TEXTO PROPORCIONADO:
○ ○ ○ ○ ○
Alejandro Almaraz   

                Los actores políticos que concurren a la putinería (como se ha visto en “La putinería I”, desde la dictadura iraní de los ayatolas hasta la derecha internacional trumpista, pasando por las dictaduras latinoamericanas del siglo XXI) no lo hacen por meras posiciones coyunturales en la política internacional, o por intereses circunstanciales, como es, en relevante coincidencia de la mayor parte de sus miembros, el empeño por combatir y derrotar a los EEUU y sus aliados. Como se ha dicho también, la putinería tiene (con la sola salvedad de la vieja izquierda, intrascendente hasta en la propia putinería) un importante calado ideológico que la hace bastante más sólida de lo que parece a primera vista.

                Para empezar, la putinería es nacionalista. Aunque con distintos fundamentos y énfasis, todos sus miembros son centralmente (aunque en su caso solo discursivamente) nacionalistas. Así, mientras el nacionalismo iraní está fuertemente motivado por el fanatizado credo islámico-chiita, el nacionalismo de Trump y sus adláteres se nutre de la xenofobia racista que rechaza violenta e irracionalmente a los inmigrantes, y el nacionalismo de las dictaduras latinoamericanas se respalda, con hipócrita discursividad, en el tradicional antimperialismo, al que el MAS boliviano le ha agregado vistosos motivos étnicos, tan falsos como su antimperialismo. Probablemente el más pleno de los nacionalismos putineros sea el del propio Putin: agresivas pretensiones imperiales asumidas como los sagrados derechos de la “gran patria rusa”. En ningún caso se trata de un nacionalismo liberador, como el que inspiró y potenció a los movimientos de liberación nacional que se desplegaron en todo el tercer mundo durante buena parte del siglo pasado. Desde ya, ni la Rusia que gobierna Putín, ni los EEUU que gobernó y pretende volver a gobernar Trump necesitan liberarse de opresión externa alguna. Irán no necesita regar terrorismo en el mundo ni apoderarse del medio oriente para ejercer su soberanía nacional. En cuanto a las dictaduras latinoamericanas, caen en la mayúscula hipocresía de colmarse de palabras y gestos antimperialistas mientras entregan el patrimonio público de sus respectivos países a los capitales chinos, tan imperialistas como los yanquis o británicos, con una diligencia que supera a la más entreguista de las oligarquías que las precedieron en el oficio de gobernar para el capital extranjero.
○ ○ ○ ○ ○
(Registros para localizar palabras y elementos)
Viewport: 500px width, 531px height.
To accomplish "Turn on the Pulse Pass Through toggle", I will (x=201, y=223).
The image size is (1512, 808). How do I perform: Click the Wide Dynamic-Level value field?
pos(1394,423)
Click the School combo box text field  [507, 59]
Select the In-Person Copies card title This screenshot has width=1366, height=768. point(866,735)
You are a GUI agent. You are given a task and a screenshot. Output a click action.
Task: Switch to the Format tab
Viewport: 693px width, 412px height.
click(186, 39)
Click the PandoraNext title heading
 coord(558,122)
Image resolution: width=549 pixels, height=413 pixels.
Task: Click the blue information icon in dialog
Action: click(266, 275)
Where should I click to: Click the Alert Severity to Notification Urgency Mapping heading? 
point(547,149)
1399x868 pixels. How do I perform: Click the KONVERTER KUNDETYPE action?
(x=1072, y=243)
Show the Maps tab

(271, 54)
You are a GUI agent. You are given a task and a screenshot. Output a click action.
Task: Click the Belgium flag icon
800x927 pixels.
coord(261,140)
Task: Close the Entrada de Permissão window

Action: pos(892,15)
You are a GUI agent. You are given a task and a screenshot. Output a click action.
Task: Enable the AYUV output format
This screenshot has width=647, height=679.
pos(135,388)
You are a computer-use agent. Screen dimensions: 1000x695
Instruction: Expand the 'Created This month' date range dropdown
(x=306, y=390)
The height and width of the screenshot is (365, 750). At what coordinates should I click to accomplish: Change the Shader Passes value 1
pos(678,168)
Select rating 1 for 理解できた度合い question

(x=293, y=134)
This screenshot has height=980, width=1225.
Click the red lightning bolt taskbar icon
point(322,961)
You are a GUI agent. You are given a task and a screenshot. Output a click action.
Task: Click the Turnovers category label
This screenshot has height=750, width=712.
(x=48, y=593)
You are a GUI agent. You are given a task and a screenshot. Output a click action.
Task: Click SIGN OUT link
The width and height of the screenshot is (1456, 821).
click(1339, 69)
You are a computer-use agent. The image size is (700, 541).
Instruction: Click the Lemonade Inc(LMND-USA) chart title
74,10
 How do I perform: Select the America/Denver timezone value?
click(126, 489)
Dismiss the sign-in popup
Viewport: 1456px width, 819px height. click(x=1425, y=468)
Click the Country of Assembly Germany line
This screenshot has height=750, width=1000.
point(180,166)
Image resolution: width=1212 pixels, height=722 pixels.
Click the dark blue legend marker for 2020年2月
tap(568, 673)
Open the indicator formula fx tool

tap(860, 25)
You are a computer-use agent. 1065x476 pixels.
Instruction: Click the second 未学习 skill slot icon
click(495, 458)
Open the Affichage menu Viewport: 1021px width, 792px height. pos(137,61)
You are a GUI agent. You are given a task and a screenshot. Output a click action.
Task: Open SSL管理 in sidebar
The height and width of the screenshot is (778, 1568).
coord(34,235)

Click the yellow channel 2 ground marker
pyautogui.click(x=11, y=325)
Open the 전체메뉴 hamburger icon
○ ○ ○ ○ ○
INSTRUCCIONES DE TRABAJO:
1: Según el texto sobre la putinería, ¿qué motiva fuertemente el nacionalismo iraní?
2: Resuma en dos oraciones el texto sobre la putinería.
3: Prosiga el texto sobre la putinería a partir de su última oración.

RESPUESTAS ESPERADAS:
1: El fanatizado credo islámico-chiita.

2: Los actores políticos de la putinería, desde la dictadura iraní hasta la derecha trumpista y las dictaduras latinoamericanas, no se unen solo por intereses circunstanciales, sino por un importante calado ideológico, cuyo primer rasgo es el nacionalismo. Ese nacionalismo tiene distintos fundamentos en cada caso, pero nunca es liberador: ni Rusia ni EEUU necesitan liberarse de opresión externa, Irán no necesita apoderarse del medio oriente para ejercer su soberanía, y las dictaduras latinoamericanas proclaman antimperialismo mientras entregan su patrimonio público a capitales chinos.

3:
                Es la dominación, y no la liberación, el sentido profundo del nacionalismo putinero. Por eso, la coincidencia geopolítica en el ataque al poder mundial detentado por las potencias occidentales, sus capitales y los organismos internacionales que -ciertamente- los sirven, no cuestiona -en si misma- la dominación que entraña ese poder, sino el hecho de no ejercerla ella, la putinería. Ocurre pues que en la putinería convergen los distintos sectores del capital -y sus agentes políticos- de algún modo repelidos o menoscabados por el centro global que históricamente, y aun ahora, ha venido teniendo el capitalismo.

Es el caso de los capitales emergentes, y muy especialmente chinos, cuyo rápido crecimiento, y consiguiente empoderamiento, ha merecido distintas restricciones y exclusiones por parte del centro capitalista tradicional, dada la fuerte competencia que representa para él. Lo es también el de ciertos sectores empresariales en los propios países centrales del capitalismo, a los que la acentuada y acelerada concentración financiera de la ganancia ha privado de beneficios económicos y, más aún, de incidencia en el poder político. Similar a la de estos sectores burgueses es, incluso, la situación de importantes sectores de la clase media en esos países, empobrecidos por la misma causa, aunque culpen de ello a los inmigrantes. Es muy sugerente de la profundidad y eficacia de los nexos putineros que, si bien existen importantes tenciones y disputas entre los sectores del capital recién nombrados (como lo testimonian los aprestos de guerra comercial de Trump contra China), a la hora de apoyar algo moralmente tan difícil de apoyar, como la brutal invasión rusa de Ucrania, convergen sólida y eficazmente. En la putinería, sea vista en su conjunto o en la individualidad de sus miembros, no hay nada verdaderamente alternativo o transformador, ni mucho menos perspectiva poscapitalista alguna. Lo más contestatario que ofrece es la disputa absolutamente intra-sistémica e intra-capitalista del dominio mundial, y si se descalifica a la institucionalidad internacional creada por la todavía vigente hegemonía occidental para ejercer ese poder, no es porque se lo rechace, sino, como es muy razonable suponer, porque se prefiere el método decimonónico del directo y abierto reparto mundial.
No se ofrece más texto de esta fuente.